ABOUT THIS TASK: Below are records; please set down exactly the lines from the first through the one containing "Given: Open the Chrome".

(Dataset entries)

· · · · ·

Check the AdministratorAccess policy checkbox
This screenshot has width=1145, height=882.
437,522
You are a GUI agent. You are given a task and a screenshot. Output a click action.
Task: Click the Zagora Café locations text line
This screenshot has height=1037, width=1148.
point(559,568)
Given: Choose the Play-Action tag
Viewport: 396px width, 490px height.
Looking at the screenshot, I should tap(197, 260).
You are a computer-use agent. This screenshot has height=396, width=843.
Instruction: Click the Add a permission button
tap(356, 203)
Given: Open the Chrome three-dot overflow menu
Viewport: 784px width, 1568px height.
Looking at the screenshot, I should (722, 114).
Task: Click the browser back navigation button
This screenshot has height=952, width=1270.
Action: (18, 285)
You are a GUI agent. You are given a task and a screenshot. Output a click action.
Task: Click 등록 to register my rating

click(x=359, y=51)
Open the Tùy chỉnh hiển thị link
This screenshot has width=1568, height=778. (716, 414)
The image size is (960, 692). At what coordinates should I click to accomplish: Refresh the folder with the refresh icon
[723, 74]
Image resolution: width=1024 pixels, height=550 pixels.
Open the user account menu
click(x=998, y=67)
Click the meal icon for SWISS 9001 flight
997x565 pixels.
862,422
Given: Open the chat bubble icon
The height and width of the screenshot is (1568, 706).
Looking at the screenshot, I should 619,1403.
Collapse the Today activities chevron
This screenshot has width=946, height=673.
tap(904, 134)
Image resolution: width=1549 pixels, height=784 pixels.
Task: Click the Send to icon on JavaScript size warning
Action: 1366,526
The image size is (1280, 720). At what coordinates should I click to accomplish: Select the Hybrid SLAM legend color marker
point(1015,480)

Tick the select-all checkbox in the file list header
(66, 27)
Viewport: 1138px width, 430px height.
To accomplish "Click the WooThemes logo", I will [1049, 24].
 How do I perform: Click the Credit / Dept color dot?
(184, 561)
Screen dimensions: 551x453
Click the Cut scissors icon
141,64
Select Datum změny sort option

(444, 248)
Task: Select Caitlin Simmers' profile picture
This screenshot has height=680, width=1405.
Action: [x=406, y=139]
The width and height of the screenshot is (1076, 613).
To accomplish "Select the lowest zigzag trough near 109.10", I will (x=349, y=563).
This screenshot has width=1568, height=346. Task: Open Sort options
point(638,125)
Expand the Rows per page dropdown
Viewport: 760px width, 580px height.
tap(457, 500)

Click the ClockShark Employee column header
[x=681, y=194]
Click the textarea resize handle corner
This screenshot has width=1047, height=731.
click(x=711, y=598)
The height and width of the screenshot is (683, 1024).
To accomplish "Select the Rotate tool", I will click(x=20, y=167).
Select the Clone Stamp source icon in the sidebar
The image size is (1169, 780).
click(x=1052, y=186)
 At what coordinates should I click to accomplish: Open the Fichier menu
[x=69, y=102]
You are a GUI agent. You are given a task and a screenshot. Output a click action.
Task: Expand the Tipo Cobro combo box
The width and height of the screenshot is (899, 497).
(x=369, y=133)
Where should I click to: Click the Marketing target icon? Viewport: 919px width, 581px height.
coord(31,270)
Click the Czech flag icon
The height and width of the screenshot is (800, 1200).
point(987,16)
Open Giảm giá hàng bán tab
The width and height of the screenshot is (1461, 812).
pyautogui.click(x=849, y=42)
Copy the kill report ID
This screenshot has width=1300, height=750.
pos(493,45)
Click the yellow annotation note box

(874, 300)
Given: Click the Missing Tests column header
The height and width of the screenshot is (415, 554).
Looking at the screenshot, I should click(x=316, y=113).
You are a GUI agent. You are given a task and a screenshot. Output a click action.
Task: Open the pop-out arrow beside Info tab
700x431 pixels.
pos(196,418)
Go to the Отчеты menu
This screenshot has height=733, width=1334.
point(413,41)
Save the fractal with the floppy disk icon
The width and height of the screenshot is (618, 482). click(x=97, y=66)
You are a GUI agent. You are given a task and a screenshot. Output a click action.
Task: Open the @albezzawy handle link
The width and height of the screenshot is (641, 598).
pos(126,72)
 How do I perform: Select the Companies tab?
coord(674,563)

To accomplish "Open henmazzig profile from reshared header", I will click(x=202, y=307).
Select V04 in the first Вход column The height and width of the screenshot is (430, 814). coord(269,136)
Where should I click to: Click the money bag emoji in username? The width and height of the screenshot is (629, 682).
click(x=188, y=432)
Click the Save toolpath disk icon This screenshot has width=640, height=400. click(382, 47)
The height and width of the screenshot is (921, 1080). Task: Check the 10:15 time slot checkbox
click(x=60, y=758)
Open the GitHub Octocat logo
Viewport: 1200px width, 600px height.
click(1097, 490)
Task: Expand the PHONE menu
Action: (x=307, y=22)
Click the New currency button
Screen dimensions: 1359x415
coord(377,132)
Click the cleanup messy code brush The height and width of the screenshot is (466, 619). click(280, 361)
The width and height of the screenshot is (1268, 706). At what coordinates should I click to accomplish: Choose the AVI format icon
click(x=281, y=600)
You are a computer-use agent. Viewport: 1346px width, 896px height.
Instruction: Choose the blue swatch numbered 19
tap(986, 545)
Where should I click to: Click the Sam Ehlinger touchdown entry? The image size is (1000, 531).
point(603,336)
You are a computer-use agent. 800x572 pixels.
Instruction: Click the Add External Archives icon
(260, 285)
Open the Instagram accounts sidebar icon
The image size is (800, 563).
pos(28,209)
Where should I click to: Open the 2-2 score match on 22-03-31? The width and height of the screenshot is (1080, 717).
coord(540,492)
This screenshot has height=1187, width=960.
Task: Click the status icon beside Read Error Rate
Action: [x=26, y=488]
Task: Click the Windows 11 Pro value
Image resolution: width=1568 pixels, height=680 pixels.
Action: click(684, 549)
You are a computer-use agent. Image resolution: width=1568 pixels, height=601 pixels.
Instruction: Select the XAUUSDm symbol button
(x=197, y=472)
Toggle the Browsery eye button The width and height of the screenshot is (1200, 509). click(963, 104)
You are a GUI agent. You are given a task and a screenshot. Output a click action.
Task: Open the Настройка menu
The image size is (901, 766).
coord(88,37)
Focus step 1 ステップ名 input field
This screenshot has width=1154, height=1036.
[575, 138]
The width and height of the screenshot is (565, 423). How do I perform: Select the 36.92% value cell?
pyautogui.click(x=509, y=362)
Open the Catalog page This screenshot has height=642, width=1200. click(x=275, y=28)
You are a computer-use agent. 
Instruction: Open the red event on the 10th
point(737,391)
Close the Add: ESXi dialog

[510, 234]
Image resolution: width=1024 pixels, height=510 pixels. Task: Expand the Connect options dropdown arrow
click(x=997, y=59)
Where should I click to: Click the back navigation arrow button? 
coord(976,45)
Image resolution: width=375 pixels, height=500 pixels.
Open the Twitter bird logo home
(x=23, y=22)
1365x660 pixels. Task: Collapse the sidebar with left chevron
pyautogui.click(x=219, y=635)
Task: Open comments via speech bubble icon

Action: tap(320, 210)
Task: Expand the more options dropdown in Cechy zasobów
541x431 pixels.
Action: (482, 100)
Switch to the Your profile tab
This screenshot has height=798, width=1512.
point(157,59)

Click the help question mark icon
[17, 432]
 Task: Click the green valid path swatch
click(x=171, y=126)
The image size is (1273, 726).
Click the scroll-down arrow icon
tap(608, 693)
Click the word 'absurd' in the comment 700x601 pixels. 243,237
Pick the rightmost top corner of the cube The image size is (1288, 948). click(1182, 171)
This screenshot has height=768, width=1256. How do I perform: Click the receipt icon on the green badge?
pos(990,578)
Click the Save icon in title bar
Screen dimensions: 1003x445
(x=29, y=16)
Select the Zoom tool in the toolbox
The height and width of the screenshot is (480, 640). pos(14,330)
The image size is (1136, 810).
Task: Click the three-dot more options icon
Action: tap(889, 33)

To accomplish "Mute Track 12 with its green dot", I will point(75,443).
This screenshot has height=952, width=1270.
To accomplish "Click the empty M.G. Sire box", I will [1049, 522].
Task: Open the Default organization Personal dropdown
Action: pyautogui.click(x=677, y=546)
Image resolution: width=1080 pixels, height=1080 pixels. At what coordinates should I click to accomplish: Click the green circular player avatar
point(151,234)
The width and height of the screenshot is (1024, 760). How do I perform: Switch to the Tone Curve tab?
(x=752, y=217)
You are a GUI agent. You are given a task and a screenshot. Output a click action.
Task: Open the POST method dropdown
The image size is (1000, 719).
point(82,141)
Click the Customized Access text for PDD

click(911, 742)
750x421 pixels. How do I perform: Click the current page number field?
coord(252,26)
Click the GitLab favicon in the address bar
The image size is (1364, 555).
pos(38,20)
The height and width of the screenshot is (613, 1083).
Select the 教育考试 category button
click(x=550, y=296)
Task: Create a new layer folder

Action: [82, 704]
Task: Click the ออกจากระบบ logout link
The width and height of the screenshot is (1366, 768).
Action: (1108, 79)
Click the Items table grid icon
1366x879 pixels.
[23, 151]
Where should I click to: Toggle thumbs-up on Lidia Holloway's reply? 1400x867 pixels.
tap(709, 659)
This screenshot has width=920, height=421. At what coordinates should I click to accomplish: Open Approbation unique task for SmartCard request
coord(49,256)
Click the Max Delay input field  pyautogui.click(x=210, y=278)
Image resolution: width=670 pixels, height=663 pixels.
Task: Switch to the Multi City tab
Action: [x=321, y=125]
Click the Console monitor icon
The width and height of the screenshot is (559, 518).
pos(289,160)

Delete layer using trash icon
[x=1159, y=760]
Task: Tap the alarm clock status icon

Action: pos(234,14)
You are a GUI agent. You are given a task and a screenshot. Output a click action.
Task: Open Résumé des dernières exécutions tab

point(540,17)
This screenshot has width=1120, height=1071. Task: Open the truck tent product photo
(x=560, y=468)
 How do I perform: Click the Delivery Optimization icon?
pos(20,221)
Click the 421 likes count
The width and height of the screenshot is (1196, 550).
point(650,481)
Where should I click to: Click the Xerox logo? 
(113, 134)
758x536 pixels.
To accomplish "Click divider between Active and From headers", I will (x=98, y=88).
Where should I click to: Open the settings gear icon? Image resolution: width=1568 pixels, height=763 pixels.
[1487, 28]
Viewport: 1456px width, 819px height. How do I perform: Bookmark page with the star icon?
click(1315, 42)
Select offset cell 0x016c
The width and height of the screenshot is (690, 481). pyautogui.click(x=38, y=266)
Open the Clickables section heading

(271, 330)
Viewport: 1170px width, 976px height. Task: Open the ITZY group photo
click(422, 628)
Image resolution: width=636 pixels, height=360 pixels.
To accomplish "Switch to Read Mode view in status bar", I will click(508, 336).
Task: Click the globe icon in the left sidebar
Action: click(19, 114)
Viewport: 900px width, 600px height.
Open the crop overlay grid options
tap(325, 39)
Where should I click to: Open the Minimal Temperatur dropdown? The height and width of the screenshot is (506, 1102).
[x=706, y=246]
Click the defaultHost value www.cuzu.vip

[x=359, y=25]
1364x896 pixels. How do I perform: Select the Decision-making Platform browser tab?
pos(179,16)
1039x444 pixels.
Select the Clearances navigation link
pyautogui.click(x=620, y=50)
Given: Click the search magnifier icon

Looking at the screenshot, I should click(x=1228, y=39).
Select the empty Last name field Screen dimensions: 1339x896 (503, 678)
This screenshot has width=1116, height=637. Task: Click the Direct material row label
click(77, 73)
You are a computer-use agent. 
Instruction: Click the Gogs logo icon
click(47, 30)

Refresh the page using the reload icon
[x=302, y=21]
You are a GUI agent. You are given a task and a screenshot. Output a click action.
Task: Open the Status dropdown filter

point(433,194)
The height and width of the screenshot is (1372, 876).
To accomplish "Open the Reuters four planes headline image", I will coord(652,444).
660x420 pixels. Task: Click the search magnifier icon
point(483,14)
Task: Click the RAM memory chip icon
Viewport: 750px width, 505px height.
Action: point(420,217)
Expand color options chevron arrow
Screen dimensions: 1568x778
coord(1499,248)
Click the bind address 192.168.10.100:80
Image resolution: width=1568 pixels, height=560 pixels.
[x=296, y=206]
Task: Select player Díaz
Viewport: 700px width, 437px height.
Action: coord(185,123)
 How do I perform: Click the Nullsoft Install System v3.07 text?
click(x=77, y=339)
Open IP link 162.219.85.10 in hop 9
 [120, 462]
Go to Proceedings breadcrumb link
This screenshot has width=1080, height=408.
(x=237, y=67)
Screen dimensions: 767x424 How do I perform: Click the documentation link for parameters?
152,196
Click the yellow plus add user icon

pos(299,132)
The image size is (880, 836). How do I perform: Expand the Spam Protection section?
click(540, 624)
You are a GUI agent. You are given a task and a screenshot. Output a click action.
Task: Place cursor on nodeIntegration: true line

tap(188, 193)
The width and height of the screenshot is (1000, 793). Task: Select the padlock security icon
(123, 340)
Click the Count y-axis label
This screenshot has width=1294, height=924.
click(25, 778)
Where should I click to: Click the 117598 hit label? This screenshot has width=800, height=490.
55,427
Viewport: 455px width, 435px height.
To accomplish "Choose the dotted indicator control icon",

· · · · ·

SOLUTION FOR THIS PROBLEM:
Check the AdministratorAccess policy checkbox
This screenshot has width=1145, height=882.
437,522
You are a GUI agent. You are given a task and a screenshot. Output a click action.
Task: Click the Zagora Café locations text line
This screenshot has height=1037, width=1148.
point(559,568)
Given: Choose the Play-Action tag
Viewport: 396px width, 490px height.
Looking at the screenshot, I should tap(197, 260).
You are a computer-use agent. This screenshot has height=396, width=843.
Instruction: Click the Add a permission button
tap(356, 203)
Given: Open the Chrome three-dot overflow menu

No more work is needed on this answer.